Trends in Commercial Real Estate After years of substantial growth and good times, will 2017 be the year it all dies down in terms of commercial real estate growth in the Twin Cities? Some brokers see a slowdown, but that doesn’t mean a stop sign. It may be more of a lane change, at least in some areas of the market.

The year just ended represented a milestone of a kind — the first year since 2009 that the local market posted an absorption loss in total leased space. Preliminary estimates placed the loss at about 329 thousand square feet, compared to a loss of 1,831 thousands of square feet during the Great Recession. However, the net gain over the past five years has been substantial. In 2015 alone, more than 1 million square feet of office space were absorbed. 

Grocery stores have fueled growth in the retail sector, and e-commerce boosted absorption of industrial space used for bulk distribution centers. More than one broker views the projected slowdown no more worrisome than a curve in a naturally cyclical business. 

Downsizing or Building Efficiency?

Steve Shepherd, vice president of Colliers International, however, points to a softening of “both job growth and business confidence.” Nationally, the trend is reflective of either better space utilization or a downsizing of space per employee for other reasons. Minneapolis firms, in addition to putting more people in less space, have shown a tendency to leave sprawling suburban spaces for more efficient, newer space Downtown. 

That’s a mixed blessing for the companies and for the local business economy. Because moving is often expensive in terms of dollars and hassle, many firms would rather stay put, so there is increased emphasis on renewing leases, says Steve Chirhart of TaTonka Real Estate Advisors in Minneapolis. But there are new office buildings planned or under construction in many areas of the city, including Downtown East, the North Loop and the West End, and they are recruiting tenants.
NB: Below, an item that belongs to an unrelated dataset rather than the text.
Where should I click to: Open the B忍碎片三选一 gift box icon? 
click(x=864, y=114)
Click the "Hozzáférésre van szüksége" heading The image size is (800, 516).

Groceries Lead; Buying Continues

Over 50% of newly constructed retail real estate has been for grocery stores, the key anchors for such development, according to Mike Sturdivant, of St. Paul’s Paster Properties. He points out that rising interest rates are a factor signaling new caution among investors. Hiring and staffing are additional concerns affecting corporate decisions about real estate, according to other brokers, who see the coming 12 months as somewhat uncertain.

One unexpected trend is that some former strictly e-commerce businesses, including giant Amazon, are taking a fresh new look at brick and mortar retail stores, a promising sign for new leasing and development. Others simply need more distribution space.

For industrial centers, although there is still “strong activity,” says Brent Masica, Cushman and Wakefield executive director, the peak may have occurred as early as 2014. He expects 2017 to be a good year, but not a record-breaker, and reinforces the opinion that e-commerce is still the driver, whether they move back into traditional selling spaces, or simply need product and shipping centers.

Others see a slight slowdown for the industrial sector, partly because there are few spec projects in the mix, but the consensus is that the immediate road ahead for Twin Cities commercial real estate should be relatively smooth.